Nous tenons, tout d’abord, à exprimer Notre haute considération et Notre grande appréciation pour l’initiative très louable prise par l’Espagne, pays ami, actuel Président du Conseil de l’Union Européenne, d’accueillir la première rencontre au sommet entre le Royaume du Maroc et l’Union européenne.

En plus de la très forte portée symbolique qui est attachée à cet événement du fait qu’il se tient dans un pays avec lequel le Royaume du Maroc entretient une relation singulière et dense, le Sommet de Grenade est d’une importance notoire pour le Maroc, dans la mesure où elle insufflera une dynamique supplémentaire à notre partenariat et capitalisera au mieux les grands mouvements et les profondes mutations que chacun de nos pays est en train de vivre.

Nous réitérons, à cet égard, nos félicitations à l’Union européenne pour l’adoption du Traité de Lisbonne, une nouvelle avancée qui, Nous en sommes persuadé, conférera à l’Europe davantage de dynamisme, de force et de projection internationale, afin qu’elle continue à jouer son rôle positif et avant-gardiste, notamment à l’échelle de son voisinage immédiat.

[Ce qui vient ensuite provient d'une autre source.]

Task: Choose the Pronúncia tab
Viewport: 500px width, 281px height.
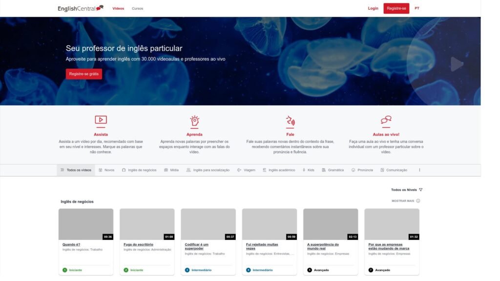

Le Royaume du Maroc poursuivra, pour sa part, l’engagement dont il a toujours fait preuve de construire la relation la plus solide et la plus poussée avec l’Union européenne.

Ce sommet intervient précisément à un moment où cette relation s’est inscrite dans une dynamique ascendante grâce au Statut Avancé, et s’est fixé un cap ambitieux sur l’avenir.

De même, et en plus de sa portée bilatérale, ce Statut Avancé permettra au Maroc et à l’Union européenne de préfigurer et d’anticiper ensemble les contours d’une gouvernance euro-méditerranéenne rénovée qui soit davantage ambitieuse et davantage solidaire.

A ce titre, nous réitérons notre appui et notre soutien à l’Union pour la Méditerranée. Nous sommes convaincu que, dès son plein déploiement, cette initiative saura explorer tous les atouts de la Méditerranée et apportera des réponses pertinentes aux multiples défis socio- économiques auxquels est confronté l’espace euro-méditerranéen.

Parallèlement à ses projets de dimension globale, l’Union pour la Méditerranée sera également appelée à développer des coopérations renforcées au niveau sous-régional, notamment avec l’Union du Maghreb Arabe qui offre un grand potentiel pour ce créneau spécifique.

A cet égard, le Maroc réitère son engagement pour une relance crédible et sérieuse de la construction maghrébine et pour l’édification d’un avenir commun, fondé sur le respect de la souveraineté des Etats, de leur intégrité territoriale et des règles de bon voisinage.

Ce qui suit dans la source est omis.